> Assigned task:
Count the lines in the listing below that contain the string "order", where case counts, and reply with only the number.

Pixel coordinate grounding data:
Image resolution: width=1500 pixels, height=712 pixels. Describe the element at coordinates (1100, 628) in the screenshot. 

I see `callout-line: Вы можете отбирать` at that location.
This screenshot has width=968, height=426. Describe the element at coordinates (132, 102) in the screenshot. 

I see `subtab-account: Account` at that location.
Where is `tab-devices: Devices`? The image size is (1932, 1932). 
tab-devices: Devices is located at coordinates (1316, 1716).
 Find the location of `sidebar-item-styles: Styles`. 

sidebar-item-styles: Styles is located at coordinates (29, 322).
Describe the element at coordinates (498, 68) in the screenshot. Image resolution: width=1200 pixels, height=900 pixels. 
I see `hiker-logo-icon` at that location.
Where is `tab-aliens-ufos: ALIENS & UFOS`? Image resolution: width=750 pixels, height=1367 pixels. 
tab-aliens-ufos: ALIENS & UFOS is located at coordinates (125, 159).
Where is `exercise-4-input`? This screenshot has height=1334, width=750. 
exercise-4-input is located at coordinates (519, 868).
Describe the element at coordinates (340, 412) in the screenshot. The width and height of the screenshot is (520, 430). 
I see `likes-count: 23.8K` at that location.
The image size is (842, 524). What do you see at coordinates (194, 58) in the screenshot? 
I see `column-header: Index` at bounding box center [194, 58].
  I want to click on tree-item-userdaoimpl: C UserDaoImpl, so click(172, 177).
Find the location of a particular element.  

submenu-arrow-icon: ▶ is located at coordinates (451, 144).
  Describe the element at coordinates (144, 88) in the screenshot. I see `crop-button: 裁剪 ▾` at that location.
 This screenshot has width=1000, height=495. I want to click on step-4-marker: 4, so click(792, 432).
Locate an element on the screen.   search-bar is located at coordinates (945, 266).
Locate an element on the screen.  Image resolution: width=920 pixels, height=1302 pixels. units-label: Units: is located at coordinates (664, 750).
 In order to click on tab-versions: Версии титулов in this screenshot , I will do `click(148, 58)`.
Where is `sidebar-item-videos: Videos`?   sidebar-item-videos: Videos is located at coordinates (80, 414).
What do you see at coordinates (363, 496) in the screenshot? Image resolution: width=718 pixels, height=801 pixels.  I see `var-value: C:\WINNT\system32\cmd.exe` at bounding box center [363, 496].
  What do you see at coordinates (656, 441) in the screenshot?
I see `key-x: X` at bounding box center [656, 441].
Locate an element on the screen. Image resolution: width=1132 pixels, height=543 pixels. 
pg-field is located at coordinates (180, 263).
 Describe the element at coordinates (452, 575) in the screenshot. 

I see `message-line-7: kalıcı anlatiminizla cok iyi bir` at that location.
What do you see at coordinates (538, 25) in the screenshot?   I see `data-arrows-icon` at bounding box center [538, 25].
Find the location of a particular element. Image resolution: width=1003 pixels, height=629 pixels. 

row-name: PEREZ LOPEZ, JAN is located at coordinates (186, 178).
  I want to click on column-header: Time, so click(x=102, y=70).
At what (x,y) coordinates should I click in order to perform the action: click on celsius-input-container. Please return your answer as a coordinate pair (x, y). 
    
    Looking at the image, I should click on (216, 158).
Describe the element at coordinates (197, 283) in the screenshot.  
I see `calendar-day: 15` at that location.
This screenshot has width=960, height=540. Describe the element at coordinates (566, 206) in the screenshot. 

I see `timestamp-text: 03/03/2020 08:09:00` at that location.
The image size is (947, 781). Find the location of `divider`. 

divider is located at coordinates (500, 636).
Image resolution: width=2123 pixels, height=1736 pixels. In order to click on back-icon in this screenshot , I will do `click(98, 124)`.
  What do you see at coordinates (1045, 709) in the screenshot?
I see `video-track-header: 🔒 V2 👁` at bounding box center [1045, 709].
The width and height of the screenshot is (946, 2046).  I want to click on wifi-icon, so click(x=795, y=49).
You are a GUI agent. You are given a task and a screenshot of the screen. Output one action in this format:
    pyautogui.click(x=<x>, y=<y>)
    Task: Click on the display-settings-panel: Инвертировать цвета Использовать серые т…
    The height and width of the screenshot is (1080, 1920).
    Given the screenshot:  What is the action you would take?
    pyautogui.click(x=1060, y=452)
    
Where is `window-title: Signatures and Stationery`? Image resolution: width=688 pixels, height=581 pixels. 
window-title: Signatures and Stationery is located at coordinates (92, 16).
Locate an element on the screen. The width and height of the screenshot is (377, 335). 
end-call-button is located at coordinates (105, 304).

> Expected output:
3